Judge Ejaz Ahmad Chaudhry of the Rawalpindi bench of the Lahore High court issued the notice on a petition filed by Bhutto's former protocol officer, Chaudhry Aslam, seeking the registration of a First Information Report (FIR) on her killing.
Judge Chaudhry had on September 1 summoned, among others, Interior Minister Rehman Malik, Parliamentary Affairs Minister Babar Awan and then Punjab chief minister Pervez Elahi, to appear on September 28.
Aslam's petition contends that these individuals were involved in the gun and bomb attack that killed Bhutto as she left a political rally in the garrison town of Rawalpindi adjacent to Pakistani capital Islamabad and that a FIR should be registered against them.
Judge Asif Saeed Khosa had earlier refused to hear the petition when it was presented before him.
Musharraf, who is currently in Britain on a lecture tour, was not expected to respond to the summons. In July, he did not respond to a Supreme Court summons while it was hearing a petition on legality of the emergency Musharraf had imposed Nov 3, 2007. The court later ruled that his action was unconstitutional.
Pakistan's investigations into Bhutto's killing, as also one by Scotland Yard, failed to make headway largely because the spot where Bhutto was attacked was hosed down soon after the incident, destroying whatever evidence might have existed.
Pakistan then requested a UN probe into the assassination and this is currently underway.
A UN team had on August 24 visited the Rawalpindi hospital where Bhutto was rushed after the fatal attack to collect details about her wounds and treatment.

**Assigned task A**
Answer these from the excerpt on the Bhutto case:
(i) Who filed the petition seeking an FIR on Bhutto's killing, and what post had that person held?
(ii) On what date were the summoned officials told to appear?
(iii) On what date did a UN team visit the Rawalpindi hospital?
**Assigned task B**
Write the next part of the excerpt on the Bhutto case, beginning after its final sentence.
The records aren't needed for any of this.

**Supplied information**
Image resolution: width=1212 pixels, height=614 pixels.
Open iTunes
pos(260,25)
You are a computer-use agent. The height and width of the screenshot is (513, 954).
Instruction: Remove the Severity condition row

* * *

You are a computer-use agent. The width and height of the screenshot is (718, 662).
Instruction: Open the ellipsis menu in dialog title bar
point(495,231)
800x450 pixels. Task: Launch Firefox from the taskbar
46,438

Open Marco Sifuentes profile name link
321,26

--

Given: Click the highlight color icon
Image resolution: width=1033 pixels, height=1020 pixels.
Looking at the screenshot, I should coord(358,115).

**Task output A**
(i) Chaudhry Aslam, Bhutto's former protocol officer.
(ii) September 28.
(iii) August 24.

**Task output B**
The UN officials interacted with the staff of the Benazir Shaheed Hospital for more than two hours.
Hospital doctor Musaddaq Hussain told the UN team that Bhutto's autopsy was not conducted on the request of her husband Asif Ali Zardari, who is now the president of Pakistan.
The team also visited the operation theatre, the treatment room and the site where the doctors formally announced her death.
The team earlier visited the site where she was attacked.
Another UN team arrived in Islamabad Monday to continue the probe. A report will be submitted to UN Secretary General Ban Ki-moon after the investigations are complete. Ban will then share the report with the Pakistani government and the Security Council.
The probe is likely to cost the Pakistani government Rs.200 million.
Baitullah Mehsud, the Pakistani Taliban commander killed in a US drone strike last month, is one of those suspected of having a hand in Bhutto's assassination.